[Work to be completed]
Your response should be a copy of each line in the listing below that includes the word "computer".

____

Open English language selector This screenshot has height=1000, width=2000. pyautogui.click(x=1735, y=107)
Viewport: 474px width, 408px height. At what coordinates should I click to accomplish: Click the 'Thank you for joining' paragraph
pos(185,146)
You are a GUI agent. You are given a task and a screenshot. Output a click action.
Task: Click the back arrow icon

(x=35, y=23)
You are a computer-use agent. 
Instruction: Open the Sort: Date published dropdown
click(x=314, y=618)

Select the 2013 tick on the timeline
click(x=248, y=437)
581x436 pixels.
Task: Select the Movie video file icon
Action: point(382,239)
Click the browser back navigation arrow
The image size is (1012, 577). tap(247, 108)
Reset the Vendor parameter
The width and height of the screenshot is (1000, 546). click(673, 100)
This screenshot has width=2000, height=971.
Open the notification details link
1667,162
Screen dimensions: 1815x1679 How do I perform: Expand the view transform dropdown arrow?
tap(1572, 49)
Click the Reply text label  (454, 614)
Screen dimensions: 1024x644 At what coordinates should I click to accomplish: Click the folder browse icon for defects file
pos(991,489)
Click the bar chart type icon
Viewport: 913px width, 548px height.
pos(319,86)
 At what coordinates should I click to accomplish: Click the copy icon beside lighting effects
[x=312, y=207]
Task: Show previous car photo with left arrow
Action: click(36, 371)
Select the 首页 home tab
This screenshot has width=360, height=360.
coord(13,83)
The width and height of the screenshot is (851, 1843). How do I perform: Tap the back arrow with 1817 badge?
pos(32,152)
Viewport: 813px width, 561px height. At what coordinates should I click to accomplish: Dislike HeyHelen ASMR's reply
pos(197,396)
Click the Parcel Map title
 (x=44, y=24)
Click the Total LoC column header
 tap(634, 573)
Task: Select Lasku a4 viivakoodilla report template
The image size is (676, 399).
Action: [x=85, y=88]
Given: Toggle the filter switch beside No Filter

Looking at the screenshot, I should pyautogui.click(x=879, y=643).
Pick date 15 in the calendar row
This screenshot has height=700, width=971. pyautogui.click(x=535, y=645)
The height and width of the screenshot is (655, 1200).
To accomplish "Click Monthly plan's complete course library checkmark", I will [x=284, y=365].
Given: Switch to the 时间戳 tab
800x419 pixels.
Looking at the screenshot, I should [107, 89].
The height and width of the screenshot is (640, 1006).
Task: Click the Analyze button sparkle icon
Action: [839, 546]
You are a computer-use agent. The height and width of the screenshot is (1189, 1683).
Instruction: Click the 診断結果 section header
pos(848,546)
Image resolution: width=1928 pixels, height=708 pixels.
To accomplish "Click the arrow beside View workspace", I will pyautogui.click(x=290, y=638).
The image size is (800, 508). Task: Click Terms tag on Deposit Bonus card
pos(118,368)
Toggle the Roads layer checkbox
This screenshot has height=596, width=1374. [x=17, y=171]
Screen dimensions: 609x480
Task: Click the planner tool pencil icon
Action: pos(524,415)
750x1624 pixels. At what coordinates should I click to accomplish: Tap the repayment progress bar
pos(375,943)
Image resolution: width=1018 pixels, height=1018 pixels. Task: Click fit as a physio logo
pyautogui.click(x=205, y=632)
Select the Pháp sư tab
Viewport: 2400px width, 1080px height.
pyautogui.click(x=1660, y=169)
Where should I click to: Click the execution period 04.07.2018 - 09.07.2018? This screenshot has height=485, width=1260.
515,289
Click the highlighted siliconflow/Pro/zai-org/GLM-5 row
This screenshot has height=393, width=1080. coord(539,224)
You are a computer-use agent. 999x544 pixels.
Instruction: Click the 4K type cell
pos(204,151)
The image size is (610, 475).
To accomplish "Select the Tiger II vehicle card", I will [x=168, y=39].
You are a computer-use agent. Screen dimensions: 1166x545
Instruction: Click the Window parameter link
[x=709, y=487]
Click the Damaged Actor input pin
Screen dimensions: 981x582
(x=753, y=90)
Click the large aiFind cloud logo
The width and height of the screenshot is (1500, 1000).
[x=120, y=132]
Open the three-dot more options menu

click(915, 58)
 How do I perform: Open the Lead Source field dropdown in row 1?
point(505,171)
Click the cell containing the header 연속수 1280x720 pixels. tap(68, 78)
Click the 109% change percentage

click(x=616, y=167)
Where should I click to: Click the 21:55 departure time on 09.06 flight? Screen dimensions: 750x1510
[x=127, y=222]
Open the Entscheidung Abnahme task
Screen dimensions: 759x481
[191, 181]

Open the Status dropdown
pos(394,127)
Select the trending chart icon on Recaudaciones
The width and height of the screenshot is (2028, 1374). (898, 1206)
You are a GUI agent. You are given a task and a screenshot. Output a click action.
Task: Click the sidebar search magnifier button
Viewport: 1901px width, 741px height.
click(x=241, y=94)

____

[Response]
You are a computer-use agent. 
You are a computer-use agent. The height and width of the screenshot is (1189, 1683).
You are a computer-use agent. 999x544 pixels.
You are a computer-use agent. Screen dimensions: 1166x545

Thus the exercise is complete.